--- Excerto do documento ---
Esta figura jurídica encontra-se definida no n.º 1 do art.º 666.º do
Código Civil, o qual dispõe que: “O penhor confere ao credor o direito à
satisfação do seu crédito, bem como dos juros, se os houver, com
preferência sobre os demais credores, pelo valor de certa coisa móvel,
ou pelo valor de créditos ou outros direitos não susceptíveis de
hipoteca, pertencentes ao devedor ou a terceiro”.
Assim, o direito de penhor traduz-se numa garantia real de cumprimento
de obrigações, ainda que futuras ou condicionais, sobre coisas móveis ou
direitos insusceptíveis de hipoteca. Ou seja, a constituição do penhor
sobre um bem não o torna impenhorável, mas confere um direito de
preferência ao credor pignoratício.
Salvo raras excepções devidamente expressas na lei, como é o caso do
penhor mercantil, o penhor é constituído com desapossamento, ou seja,
com entrega do bem por parte do proprietário ao credor pignoratício ou a
um fiel depositário, ou através de um documento que conceda a exclusiva
disponibilidade, sendo o desapossamento condição de eficácia, nos termos
do n.º 1 do artigo 668.º do Código Civil. Esta condição prende-se com a
função económica que o penhor visa enquanto garantia, sendo
especialmente utilizado em bens dispensáveis para o devedor, e também
pela publicidade da subtracção da coisa, por forma a permitir o
conhecimento por terceiro da indisponibilidade dos bens objecto de
penhor.
--- Listagem ---
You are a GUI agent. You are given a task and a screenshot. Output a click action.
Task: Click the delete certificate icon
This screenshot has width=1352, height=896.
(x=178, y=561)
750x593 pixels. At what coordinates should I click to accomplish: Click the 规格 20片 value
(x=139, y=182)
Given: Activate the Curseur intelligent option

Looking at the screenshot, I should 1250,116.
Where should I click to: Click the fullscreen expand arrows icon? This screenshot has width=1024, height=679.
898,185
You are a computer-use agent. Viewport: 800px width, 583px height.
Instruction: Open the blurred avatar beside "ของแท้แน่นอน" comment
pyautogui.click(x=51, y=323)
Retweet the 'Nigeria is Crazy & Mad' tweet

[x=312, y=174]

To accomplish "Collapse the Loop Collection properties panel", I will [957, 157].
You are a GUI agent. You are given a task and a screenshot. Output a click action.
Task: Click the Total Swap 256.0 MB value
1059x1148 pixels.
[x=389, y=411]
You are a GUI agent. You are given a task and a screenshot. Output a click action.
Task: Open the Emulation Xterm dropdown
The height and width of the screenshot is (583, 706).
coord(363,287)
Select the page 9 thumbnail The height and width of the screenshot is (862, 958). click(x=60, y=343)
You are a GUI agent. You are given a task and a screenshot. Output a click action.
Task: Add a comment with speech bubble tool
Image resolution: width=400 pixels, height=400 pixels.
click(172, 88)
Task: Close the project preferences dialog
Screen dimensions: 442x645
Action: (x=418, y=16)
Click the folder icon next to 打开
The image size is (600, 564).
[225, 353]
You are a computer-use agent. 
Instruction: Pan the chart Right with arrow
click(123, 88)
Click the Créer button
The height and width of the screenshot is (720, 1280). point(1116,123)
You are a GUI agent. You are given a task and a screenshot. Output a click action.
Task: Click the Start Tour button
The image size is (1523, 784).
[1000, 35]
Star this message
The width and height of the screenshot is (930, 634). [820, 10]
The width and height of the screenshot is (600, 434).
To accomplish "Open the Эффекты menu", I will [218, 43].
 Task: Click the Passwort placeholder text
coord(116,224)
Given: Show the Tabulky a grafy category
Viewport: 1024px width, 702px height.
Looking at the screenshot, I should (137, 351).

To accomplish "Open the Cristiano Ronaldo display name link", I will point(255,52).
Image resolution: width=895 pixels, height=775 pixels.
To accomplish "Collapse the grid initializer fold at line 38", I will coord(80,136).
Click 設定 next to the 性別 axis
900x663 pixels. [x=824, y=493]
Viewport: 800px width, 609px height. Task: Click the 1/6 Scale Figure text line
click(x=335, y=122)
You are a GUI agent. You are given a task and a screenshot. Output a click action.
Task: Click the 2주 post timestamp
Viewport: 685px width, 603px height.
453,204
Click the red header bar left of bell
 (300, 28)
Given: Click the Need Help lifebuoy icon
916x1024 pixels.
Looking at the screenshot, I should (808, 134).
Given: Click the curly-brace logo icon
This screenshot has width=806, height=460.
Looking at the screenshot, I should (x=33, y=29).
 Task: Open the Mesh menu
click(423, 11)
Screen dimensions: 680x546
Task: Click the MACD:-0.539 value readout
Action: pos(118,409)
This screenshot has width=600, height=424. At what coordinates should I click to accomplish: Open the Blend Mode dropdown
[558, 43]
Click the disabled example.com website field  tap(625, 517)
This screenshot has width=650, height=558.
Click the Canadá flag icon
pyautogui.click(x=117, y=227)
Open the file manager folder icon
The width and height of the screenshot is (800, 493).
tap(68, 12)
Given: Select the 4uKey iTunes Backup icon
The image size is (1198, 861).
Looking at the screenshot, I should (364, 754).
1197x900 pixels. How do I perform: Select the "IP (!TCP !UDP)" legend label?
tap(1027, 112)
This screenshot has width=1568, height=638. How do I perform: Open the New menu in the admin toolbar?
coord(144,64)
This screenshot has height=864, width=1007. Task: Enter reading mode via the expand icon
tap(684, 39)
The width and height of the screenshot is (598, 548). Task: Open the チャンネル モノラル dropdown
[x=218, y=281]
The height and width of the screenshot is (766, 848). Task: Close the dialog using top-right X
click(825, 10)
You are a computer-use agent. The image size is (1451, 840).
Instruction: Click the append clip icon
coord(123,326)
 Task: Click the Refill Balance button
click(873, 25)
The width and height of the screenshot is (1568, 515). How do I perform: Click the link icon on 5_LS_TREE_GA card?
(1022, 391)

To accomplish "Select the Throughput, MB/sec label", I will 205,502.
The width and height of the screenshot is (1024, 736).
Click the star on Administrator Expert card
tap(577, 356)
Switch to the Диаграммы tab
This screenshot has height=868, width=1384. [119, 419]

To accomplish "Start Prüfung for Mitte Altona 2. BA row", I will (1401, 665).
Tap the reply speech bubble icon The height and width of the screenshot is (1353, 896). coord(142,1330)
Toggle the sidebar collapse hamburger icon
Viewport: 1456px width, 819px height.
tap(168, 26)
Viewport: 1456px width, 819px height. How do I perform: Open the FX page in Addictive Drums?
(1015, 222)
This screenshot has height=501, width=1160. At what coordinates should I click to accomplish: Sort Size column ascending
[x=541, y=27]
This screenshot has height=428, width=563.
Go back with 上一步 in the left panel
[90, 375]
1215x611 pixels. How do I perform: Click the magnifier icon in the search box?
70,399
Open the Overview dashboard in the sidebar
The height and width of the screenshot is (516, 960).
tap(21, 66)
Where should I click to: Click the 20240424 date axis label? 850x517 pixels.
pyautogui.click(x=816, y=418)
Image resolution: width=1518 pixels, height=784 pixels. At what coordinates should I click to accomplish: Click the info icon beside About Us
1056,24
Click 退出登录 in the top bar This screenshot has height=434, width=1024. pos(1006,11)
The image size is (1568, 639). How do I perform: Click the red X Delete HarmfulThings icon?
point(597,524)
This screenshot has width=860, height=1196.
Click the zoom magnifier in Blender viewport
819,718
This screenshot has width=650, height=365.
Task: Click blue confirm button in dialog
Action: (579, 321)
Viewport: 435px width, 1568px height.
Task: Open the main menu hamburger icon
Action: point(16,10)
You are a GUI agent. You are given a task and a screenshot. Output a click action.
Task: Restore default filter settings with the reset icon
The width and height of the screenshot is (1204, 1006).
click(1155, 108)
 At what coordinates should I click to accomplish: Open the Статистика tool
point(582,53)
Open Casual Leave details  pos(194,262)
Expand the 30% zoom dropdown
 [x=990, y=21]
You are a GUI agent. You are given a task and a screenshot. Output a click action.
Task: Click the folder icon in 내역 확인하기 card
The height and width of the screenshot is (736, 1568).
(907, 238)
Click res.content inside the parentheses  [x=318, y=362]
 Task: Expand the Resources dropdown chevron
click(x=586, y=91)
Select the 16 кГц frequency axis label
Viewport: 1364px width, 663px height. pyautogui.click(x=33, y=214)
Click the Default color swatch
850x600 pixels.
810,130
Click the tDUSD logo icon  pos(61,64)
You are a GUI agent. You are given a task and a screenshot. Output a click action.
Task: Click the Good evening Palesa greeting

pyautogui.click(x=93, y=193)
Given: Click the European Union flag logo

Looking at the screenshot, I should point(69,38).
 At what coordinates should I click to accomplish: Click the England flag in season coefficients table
---
Requisitos do exercício:
1. Indique se cada afirmação está de acordo com o texto sobre o penhor, respondendo sim ou não e citando as palavras do texto que o decidem: (a) o penhor dá ao credor preferência sobre os demais credores; (b) constituir penhor sobre um bem torna-o impenhorável; (c) o penhor mercantil é constituído com desapossamento.
2. Disponha como lista JSON de strings, uma por linha e sem as linhas em branco, as linhas das entradas desde o início até à linha com "Looking at the screenshot, I should 1250,116.", inclusive.

Soluções:
1.
(a) Sim: "com preferência sobre os demais credores".
(b) Não: "a constituição do penhor sobre um bem não o torna impenhorável".
(c) Não: "Salvo raras excepções devidamente expressas na lei, como é o caso do penhor mercantil, o penhor é constituído com desapossamento".

2.
[
  "You are a GUI agent. You are given a task and a screenshot. Output a click action.",
  "Task: Click the delete certificate icon",
  "This screenshot has width=1352, height=896.",
  "(x=178, y=561)",
  "750x593 pixels. At what coordinates should I click to accomplish: Click the 规格 20片 value",
  "(x=139, y=182)",
  "Given: Activate the Curseur intelligent option",
  "Looking at the screenshot, I should 1250,116."
]